Sizing up the pothole

 PI Support have many years dealing with potholes and pavements. Whether a pothole is dangerous is a matter of evidence. Most local council won’t need to repair a pothole unless it is over 20mm deep on the pavement or 25mm deep if it is on the road.

If you have fallen on a pothole the first thing that your solicitor will need to see is the pothole itself – so you will need to take some photographs.

You may be surprised how important the minute details are. Your solicitor will want to know how deep the pothole is, how wide it was and where exactly you tripped.

You will need to take a measuring tape or a ruler with you and take some photographs which show the exact dimensions of the pothole.

Your solicitor will be able to examine the photographs and let you know whether the pothole is dangerous.

Knowledge is power

 Your local council will only be responsible for an injury if they knew or should have known about the pothole.

All local councils will have a department which is responsible for checking the roads and pavements for potholes. The local council will send an inspector to make those checks on the council’s behalf. How often they visit your street depends on several factors such as the make-up of your local area. If you live in a busy city then you can expect the local council will make more frequent checks than if you live in a quiet rural area.
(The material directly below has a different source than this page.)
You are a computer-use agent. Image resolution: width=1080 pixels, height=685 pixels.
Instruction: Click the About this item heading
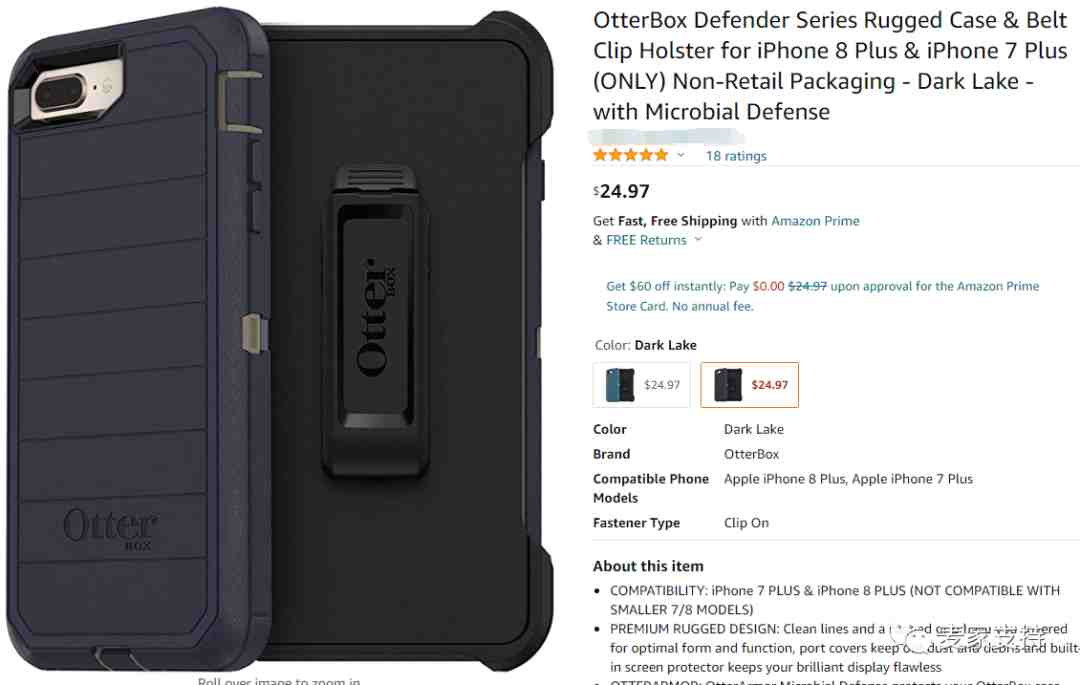[648, 567]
Often an injured person has to prove that the council’s inspector has missed a dangerous pothole the last time they came to your area. Inspections can be done on foot but sometimes the inspectors do not leave the comfort of their car and a driven inspection is carried out!

The burden is most likely going to be on you to prove that the pothole has been in place (and in a dangerous condition too) since the inspector did his or her inspection. This is often a matter of evidence. You may need the help of local residents and people who are familiar with the local area and able to give a good account of how long the pothole has been there.

Your solicitor will need to speak with anyone who might be able to say how long the pothole has been in the dangerous condition. Let your solicitor have details of the contact details of anyone who might be able to help and they will contact them to see whether they might help your case.

Claims against the local council are difficult to win and the investigation of such claims is a team effort between you and your solicitor. Try to help your solicitor out as much as possible and they will be able to give you the best advice on pursuing a claim.